WASHINGTON (Reuters) - The Federal Reserve on Wednesday left in place its monthly $85 billion bond-buying stimulus plan, arguing the support was needed to lower unemployment even as it indicated a recent stall in U.S. economic growth was likely temporary.
The U.S. central bank predicted that the nation's job market would continue to improve at a modest pace, and repeated a pledge to keep purchasing securities until the outlook for employment "improves substantially."
"Growth in economic activity paused in recent months, in large part because of weather-related disruptions and other transitory factors," the Fed said after a two-day meeting.
A report on Wednesday showed the U.S. economy unexpectedly contracted in the fourth quarter as inventory investment slowed and government spending plunged. Analysts said superstorm Sandy, which slammed into a large swath of the U.S. East Coast in late October, also disrupted the recovery.
The Fed has kept overnight interest rates near zero since late 2008 and it has tripled its balance sheet to about $3 trillion through its purchases of securities, which are aimed at pushing longer-term borrowing costs lower.
While the recovery from the 2007-2009 recession has been stubbornly tepid, the Fed's policy panel voiced confidence it would remain on track with continued help from monetary policy.
"The committee expects that, with appropriate policy accommodation, economic growth will proceed at a moderate pace and the unemployment rate will gradually decline toward levels the committee judges consistent with its dual mandate," it said.
That was cautiously more optimistic than the Fed had sounded in December, when it emphasized it was "concerned" the economy would not deliver stronger hiring without policy support.
"The changes to the policy rationale were tilted to sound more affirmative in nature," JPMorgan economist Michael Feroli wrote in a note to clients.
A report on Friday is expected to show the U.S. jobless rate remained stuck at 7.8 percent for a third straight month in January. The Fed repeated that it would keep overnight rates near zero until the unemployment rate hits 6.5 percent, as long as inflation does not threaten to exceed 2.5 percent.
"It's a message that policy is steady as she goes," said Julia Coronado, an economist at BNP Paribas in New York.
By and large, the statement was widely as anticipated, and U.S. stocks .SPX, government bonds and the dollar .DXY were little changed after the news.
STILL LOOKING FOR LABOR MARKET IMPROVEMENT
The Fed noted that consumer spending and business investment had picked up and the housing sector had shown further improvement. It also acknowledged calmer financial conditions in Europe, omitting a December warning that these posed a significant threat, although it said downside risks remained.
Kansas City Federal Reserve Bank President Esther George, in her first policy vote, dissented against continued Fed stimulus, picking up the mantle left behind by Richmond Fed chief Jeffrey Lacker, who dissented at every policy meeting last year.
The Fed's bond-buying program, under which it currently purchases $40 billion of mortgage-backed bonds and $45 billion of longer-dated Treasuries a month, is part of the central bank's unprecedented effort to spark a stronger recovery and drive down unemployment.

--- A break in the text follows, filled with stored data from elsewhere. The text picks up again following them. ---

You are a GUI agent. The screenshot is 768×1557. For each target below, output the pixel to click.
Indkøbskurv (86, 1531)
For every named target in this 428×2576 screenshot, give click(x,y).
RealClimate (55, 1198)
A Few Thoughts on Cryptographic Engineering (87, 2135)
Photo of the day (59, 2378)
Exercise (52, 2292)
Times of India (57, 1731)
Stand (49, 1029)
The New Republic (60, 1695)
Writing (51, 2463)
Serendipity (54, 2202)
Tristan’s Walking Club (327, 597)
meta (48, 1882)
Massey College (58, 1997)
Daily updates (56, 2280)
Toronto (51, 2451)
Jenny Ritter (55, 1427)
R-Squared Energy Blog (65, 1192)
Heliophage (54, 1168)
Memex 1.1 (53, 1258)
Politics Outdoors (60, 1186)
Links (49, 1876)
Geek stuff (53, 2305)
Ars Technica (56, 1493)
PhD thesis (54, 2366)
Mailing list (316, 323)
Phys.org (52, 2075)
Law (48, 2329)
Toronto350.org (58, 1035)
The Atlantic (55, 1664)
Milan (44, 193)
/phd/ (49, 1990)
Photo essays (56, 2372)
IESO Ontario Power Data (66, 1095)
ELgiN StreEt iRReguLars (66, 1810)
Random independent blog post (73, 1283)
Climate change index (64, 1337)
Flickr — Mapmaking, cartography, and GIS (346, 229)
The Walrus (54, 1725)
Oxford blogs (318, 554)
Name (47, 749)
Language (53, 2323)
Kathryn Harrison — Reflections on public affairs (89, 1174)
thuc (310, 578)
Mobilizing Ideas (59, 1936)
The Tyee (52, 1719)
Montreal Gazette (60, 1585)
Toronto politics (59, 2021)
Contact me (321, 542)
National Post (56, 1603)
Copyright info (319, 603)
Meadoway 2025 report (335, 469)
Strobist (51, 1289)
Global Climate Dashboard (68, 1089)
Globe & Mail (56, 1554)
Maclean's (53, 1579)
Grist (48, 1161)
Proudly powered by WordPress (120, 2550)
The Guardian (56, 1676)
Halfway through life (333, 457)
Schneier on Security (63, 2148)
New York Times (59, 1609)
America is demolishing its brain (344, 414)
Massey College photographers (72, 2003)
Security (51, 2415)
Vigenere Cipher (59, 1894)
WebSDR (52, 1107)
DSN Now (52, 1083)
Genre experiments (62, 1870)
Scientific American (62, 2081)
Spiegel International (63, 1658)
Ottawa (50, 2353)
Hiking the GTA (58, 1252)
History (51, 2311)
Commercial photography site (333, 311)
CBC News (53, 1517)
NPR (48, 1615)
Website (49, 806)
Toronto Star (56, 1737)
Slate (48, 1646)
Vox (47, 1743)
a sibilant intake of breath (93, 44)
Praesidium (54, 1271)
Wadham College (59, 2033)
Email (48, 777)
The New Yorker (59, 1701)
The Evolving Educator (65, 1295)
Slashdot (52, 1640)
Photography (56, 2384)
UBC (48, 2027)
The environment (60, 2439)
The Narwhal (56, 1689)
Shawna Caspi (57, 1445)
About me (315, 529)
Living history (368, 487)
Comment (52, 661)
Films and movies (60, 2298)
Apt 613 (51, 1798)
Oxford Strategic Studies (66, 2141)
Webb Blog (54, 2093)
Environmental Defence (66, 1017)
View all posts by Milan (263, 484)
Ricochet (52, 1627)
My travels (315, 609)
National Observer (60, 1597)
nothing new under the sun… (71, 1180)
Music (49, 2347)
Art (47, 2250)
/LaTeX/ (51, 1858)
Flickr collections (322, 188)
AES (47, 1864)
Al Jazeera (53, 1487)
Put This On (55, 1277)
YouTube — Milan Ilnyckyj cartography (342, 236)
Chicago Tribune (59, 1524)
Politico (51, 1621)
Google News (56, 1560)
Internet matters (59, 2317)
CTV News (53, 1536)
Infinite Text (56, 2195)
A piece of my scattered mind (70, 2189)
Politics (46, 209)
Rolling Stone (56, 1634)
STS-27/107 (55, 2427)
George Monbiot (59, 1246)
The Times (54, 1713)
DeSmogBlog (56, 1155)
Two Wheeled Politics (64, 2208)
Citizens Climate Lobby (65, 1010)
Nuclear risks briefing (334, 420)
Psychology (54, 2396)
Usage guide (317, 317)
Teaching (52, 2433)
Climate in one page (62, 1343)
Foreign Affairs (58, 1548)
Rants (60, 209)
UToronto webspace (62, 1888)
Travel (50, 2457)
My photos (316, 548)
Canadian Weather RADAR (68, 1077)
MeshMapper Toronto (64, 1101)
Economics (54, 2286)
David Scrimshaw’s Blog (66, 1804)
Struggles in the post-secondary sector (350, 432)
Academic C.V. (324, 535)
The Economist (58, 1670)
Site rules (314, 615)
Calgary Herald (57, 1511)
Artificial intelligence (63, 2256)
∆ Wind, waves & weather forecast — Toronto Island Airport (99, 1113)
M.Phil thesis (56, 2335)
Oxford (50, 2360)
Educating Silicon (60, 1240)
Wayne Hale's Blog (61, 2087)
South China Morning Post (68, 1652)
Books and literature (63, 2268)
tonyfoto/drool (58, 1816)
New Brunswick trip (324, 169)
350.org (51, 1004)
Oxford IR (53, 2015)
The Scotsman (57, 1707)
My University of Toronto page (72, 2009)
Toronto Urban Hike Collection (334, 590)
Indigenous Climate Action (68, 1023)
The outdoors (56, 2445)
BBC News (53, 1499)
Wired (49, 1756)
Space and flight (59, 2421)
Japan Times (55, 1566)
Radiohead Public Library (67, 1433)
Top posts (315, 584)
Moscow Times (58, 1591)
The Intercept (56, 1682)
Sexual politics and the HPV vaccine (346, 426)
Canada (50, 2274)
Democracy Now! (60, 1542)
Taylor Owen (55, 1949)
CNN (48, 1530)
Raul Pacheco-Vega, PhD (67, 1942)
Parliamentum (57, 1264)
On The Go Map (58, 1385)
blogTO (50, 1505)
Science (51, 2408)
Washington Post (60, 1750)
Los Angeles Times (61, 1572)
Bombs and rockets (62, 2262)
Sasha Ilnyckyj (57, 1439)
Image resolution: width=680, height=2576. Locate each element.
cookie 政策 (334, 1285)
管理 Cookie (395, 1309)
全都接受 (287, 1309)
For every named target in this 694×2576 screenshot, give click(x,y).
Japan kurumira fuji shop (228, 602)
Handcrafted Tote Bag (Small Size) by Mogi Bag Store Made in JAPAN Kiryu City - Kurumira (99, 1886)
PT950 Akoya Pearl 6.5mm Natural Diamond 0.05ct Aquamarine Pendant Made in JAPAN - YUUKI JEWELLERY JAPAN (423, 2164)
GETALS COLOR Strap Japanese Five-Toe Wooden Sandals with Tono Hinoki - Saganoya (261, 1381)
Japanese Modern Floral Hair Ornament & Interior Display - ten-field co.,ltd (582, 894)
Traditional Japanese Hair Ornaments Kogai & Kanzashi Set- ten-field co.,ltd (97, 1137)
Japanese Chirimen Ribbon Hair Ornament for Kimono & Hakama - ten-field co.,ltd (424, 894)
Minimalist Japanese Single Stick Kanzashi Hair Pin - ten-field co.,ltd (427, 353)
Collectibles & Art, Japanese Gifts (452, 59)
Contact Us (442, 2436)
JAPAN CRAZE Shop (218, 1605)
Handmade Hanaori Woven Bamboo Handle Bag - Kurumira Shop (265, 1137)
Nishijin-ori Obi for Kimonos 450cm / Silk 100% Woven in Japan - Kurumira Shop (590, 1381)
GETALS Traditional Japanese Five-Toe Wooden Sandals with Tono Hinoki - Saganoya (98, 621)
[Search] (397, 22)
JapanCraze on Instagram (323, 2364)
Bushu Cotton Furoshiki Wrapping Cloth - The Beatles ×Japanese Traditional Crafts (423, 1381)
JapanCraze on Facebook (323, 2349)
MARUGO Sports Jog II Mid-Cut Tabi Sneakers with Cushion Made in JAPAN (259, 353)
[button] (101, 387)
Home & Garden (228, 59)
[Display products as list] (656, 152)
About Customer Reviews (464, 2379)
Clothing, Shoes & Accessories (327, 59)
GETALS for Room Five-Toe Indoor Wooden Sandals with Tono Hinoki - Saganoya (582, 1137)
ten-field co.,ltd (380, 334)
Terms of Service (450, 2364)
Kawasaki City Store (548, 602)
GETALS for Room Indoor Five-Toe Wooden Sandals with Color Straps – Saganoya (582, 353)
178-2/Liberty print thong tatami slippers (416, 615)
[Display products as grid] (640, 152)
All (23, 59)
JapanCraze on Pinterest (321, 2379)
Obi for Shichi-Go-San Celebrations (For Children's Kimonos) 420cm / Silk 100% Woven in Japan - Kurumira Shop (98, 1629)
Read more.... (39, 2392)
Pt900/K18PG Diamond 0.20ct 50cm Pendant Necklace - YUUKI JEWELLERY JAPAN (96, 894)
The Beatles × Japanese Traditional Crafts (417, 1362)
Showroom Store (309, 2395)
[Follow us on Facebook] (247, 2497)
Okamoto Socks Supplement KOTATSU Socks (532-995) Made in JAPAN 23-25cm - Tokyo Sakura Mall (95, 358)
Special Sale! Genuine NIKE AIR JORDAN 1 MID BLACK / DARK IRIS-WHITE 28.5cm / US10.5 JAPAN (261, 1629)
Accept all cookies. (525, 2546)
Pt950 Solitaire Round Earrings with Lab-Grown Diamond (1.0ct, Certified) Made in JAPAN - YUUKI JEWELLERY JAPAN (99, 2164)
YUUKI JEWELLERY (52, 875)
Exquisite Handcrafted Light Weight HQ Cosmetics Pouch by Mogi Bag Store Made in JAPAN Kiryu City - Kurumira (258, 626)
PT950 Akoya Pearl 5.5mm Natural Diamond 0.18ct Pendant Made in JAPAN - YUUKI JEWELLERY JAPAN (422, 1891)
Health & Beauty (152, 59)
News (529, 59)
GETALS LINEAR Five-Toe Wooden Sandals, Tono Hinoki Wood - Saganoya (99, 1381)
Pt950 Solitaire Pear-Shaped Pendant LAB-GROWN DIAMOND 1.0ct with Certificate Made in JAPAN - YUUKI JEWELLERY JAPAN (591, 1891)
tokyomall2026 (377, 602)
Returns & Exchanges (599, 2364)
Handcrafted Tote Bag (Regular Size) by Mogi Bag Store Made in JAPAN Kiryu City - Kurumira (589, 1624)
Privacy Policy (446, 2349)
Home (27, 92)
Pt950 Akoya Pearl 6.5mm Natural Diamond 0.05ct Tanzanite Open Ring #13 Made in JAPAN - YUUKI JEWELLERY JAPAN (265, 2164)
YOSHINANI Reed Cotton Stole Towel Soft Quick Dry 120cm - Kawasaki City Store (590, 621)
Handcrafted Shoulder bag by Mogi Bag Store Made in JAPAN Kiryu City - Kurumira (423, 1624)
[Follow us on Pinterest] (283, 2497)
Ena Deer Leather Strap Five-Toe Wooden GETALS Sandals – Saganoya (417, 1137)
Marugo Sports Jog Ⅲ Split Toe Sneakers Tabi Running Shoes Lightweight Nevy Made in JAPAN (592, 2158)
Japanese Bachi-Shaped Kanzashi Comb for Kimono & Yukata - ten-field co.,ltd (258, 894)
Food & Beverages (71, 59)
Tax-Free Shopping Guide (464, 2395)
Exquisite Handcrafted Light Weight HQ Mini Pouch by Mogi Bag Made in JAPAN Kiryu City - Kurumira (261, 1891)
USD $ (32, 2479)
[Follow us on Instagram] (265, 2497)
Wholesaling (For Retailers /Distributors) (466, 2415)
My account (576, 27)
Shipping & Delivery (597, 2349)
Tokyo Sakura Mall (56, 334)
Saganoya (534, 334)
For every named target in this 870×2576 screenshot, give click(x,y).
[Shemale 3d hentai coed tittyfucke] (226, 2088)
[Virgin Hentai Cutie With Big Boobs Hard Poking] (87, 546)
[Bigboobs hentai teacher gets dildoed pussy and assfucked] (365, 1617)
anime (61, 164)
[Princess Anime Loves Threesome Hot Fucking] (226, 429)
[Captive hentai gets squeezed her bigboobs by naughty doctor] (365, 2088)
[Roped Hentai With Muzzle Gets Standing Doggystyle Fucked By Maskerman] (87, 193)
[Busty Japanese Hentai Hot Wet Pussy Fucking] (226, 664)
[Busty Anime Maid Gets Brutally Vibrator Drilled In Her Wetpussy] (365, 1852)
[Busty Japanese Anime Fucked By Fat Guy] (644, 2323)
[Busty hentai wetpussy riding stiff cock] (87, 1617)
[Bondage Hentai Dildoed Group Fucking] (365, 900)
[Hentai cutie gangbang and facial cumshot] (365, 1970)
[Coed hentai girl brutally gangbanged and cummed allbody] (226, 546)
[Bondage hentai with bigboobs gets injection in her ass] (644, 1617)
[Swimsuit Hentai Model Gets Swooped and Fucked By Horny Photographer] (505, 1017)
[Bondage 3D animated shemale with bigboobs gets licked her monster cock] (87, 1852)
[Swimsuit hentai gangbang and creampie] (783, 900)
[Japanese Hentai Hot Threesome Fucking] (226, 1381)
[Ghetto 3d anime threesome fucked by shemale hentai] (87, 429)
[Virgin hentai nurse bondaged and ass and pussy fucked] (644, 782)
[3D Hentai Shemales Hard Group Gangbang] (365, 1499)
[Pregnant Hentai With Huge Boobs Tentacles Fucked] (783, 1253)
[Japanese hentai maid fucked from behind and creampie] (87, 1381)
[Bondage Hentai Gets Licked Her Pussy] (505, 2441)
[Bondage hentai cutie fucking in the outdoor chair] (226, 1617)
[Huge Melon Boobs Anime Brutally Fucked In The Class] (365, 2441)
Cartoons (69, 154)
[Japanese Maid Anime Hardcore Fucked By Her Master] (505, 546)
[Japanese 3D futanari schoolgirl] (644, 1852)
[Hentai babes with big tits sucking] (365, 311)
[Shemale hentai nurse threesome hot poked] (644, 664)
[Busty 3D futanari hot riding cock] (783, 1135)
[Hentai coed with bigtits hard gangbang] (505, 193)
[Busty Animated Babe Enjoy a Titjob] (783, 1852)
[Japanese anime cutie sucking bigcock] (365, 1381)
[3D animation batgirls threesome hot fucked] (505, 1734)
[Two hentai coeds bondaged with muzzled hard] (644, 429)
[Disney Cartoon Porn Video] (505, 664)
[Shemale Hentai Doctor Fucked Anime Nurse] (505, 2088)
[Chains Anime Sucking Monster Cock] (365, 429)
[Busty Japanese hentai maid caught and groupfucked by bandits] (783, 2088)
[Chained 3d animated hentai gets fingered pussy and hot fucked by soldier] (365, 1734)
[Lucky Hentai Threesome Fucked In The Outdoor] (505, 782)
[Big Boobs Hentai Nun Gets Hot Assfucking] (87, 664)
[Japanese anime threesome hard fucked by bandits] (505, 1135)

Most analysts do not expect the outlook for the labor market to show the substantial improvement the Fed wants to see this year, keeping it on track for further bond buying.
Even so, minutes of the Fed's last meeting in December, released early this month, showed that a few policymakers thought the program should be halted by the middle of 2013.
Some Fed officials have voiced concern that any benefit from the bond purchases could be offset by mounting costs.
Two potential threats policymakers see are the risk of fueling an asset price bubble and the possibility of harming the functioning of Treasury and mortgage-backed bond markets. Some also worry that the Fed could suffer a loss when it eventually sells bonds to shrink its balance sheet, which might have serious political consequences for its independence.